In unseren Krankenhäusern werden auf elektronischem Wege täglich neue Daten im Umfang von 1,4 Mio. A4-Seiten erarbeitet. Diese müssen natürlich zuverlässig gespeichert werden.
Verschiedenartigste Daten – etwa vom aktuellen Patientenbefund über Verrechnungsdaten, Inhalte von E-Mails bis hin zum digitalen Röntgenbild und Dokumenten im Digitalen Archiv – zählen zum Daten-Repertoire, das es elektronisch zu verwahren gilt. Doch nicht nur Daten an sich werden verwahrt, auch die dazugehörigen Programme müssen gepflegt und vorgehalten werden. Hinter jedem Programm steht eine entsprechende Infrastruktur, die die einzelnen Programme quasi organisiert.

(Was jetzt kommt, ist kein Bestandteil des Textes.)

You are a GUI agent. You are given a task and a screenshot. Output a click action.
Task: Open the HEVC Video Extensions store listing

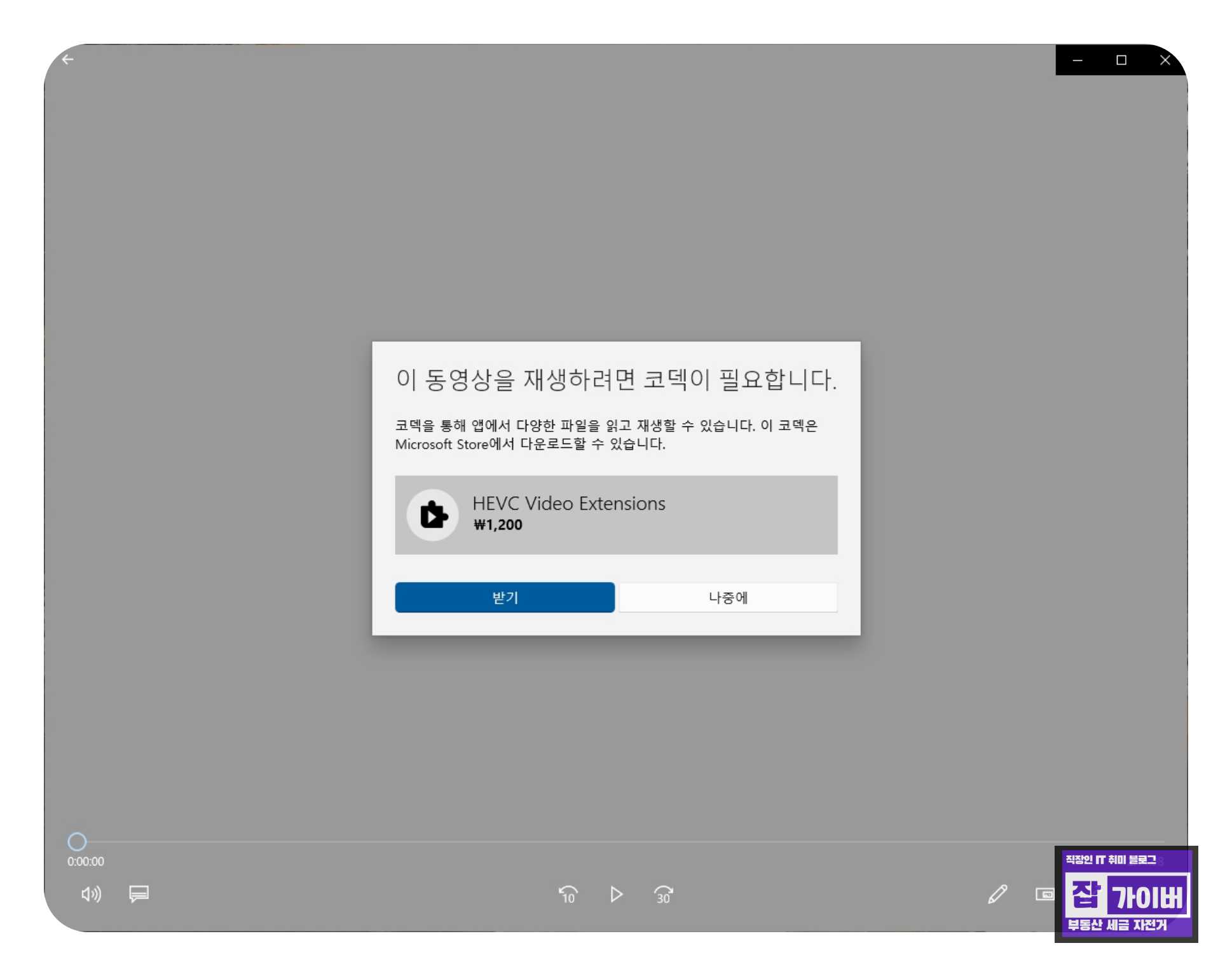click(616, 515)
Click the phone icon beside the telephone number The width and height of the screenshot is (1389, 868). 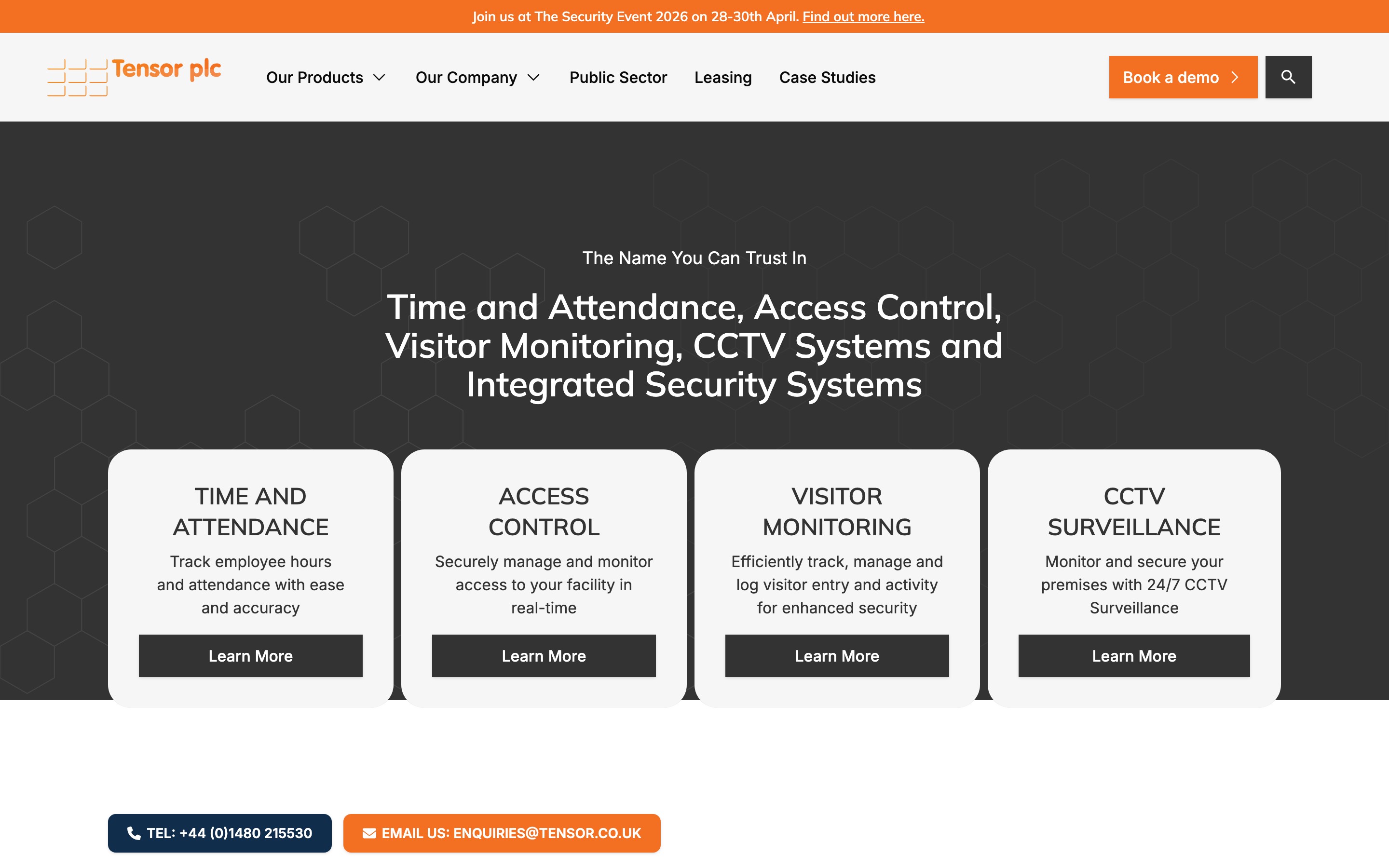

Die Thematik der Datenspeicherung der Landes-Krankenhäuser ist in der Abteilung „Hardware- und Systemtechnologie” der GesundheitsInformatik, dem Servicebetrieb für Informations- und Telekommunikationstechnologie der gespag, am LKH Vöcklabruck angesiedelt.
Prozesse im Krankenhaus werden immer besser digital unterstützt, zum Beispiel durch mpa, den Medical Process Assistant. Aktuell stehen unseren MitarbeiterInnen rund 70 Programme zur Verfügung. Neue Programme wie die Word-Befundschreibung oder das Röntgenarchiv PACS erfordern neben den wachsenden gesetzlichen Dokumentationspflichten oder den Aufzeichnungen von medizinisch-technischen Geräten mehr und mehr Speicherraum.
Die Datenspeicherung und Programmhaltung erfolgt zurzeit auf 300 Servern. Die Plattensysteme, Bandroboter und Jukeboxen, in denen dieses enorme Datenvolumen unter dementsprechenden Sicherheitsstandards gepflegt wird, befinden sich an den LKHs Vöcklabruck und Steyr.
Einen Rat zum optimalen Speichern hält Erich Feichtenschlager, Leiter der Abteilung Hardware- und Systemtechnologie, parat: „Immer wieder passiert es, dass PC-Anwender ihre Dateien lokal, also auf der Festplatte ihres PCs, speichern. Dabei kann es leicht zu Datenverlust kommen,wenn etwa die Datei defekt wird. Auch bei einem Gerätetausch kann es zu Schwierigkeiten kommen, denn ist der alte PC erst einmal weg, findet man die alten Dateien keinesfalls wieder auf der Festplatte des neuen Gerätes.
Deshalb: Speichern Sie Ihre Dateien immer auf Ihrem Netzlaufwerk und nicht lokal.”
Die Prämisse Erich Feichtenschlagers für die Zukunft seiner Abteilung lautet: „Wir sehen es als unsere Aufgabe, die Technologien für unsere Krankenhäuser bereitzustellen, die zum optimalen Preis-Leistungs-Verhältnis den Anforderungen an Verfügbarkeit und Wachstum entsprechen.”